• Saved entries:
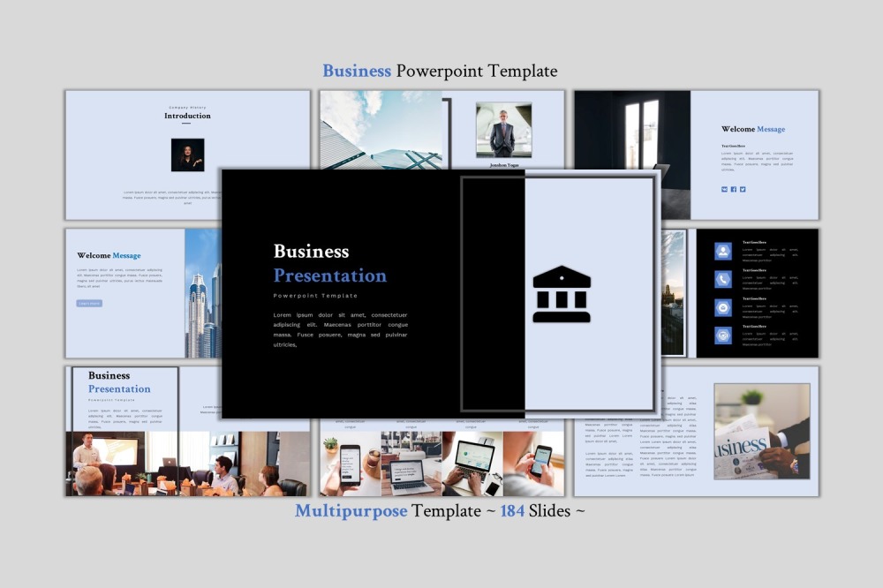Click the 'Business Presentation' title on the black slide

329,263
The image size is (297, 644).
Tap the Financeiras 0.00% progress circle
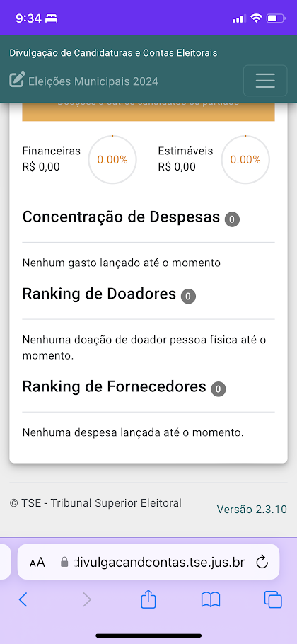pos(112,159)
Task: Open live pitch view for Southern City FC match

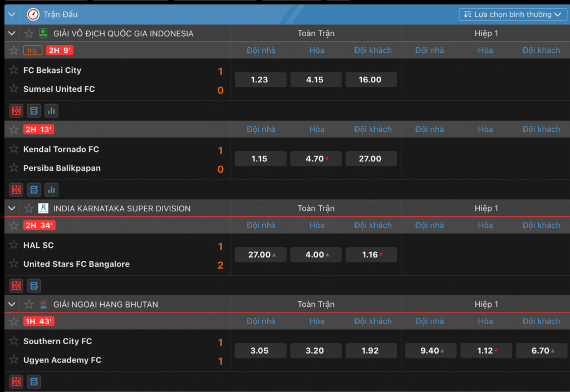Action: pos(16,381)
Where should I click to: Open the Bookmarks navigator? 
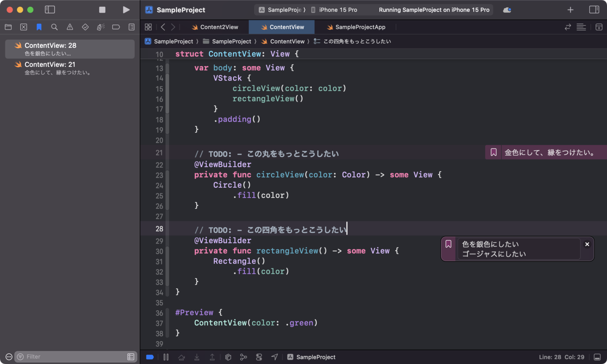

• WORK REQUIRED: From the line holding "The image size is (297, 644)." down to the final line of the entries above, print every line exactly. Pictures do not go in.

• ANSWER TO THIS PROBLEM:
The image size is (297, 644).
Tap the Financeiras 0.00% progress circle
pos(112,159)
Task: Open live pitch view for Southern City FC match

Action: pos(16,381)
Where should I click to: Open the Bookmarks navigator? 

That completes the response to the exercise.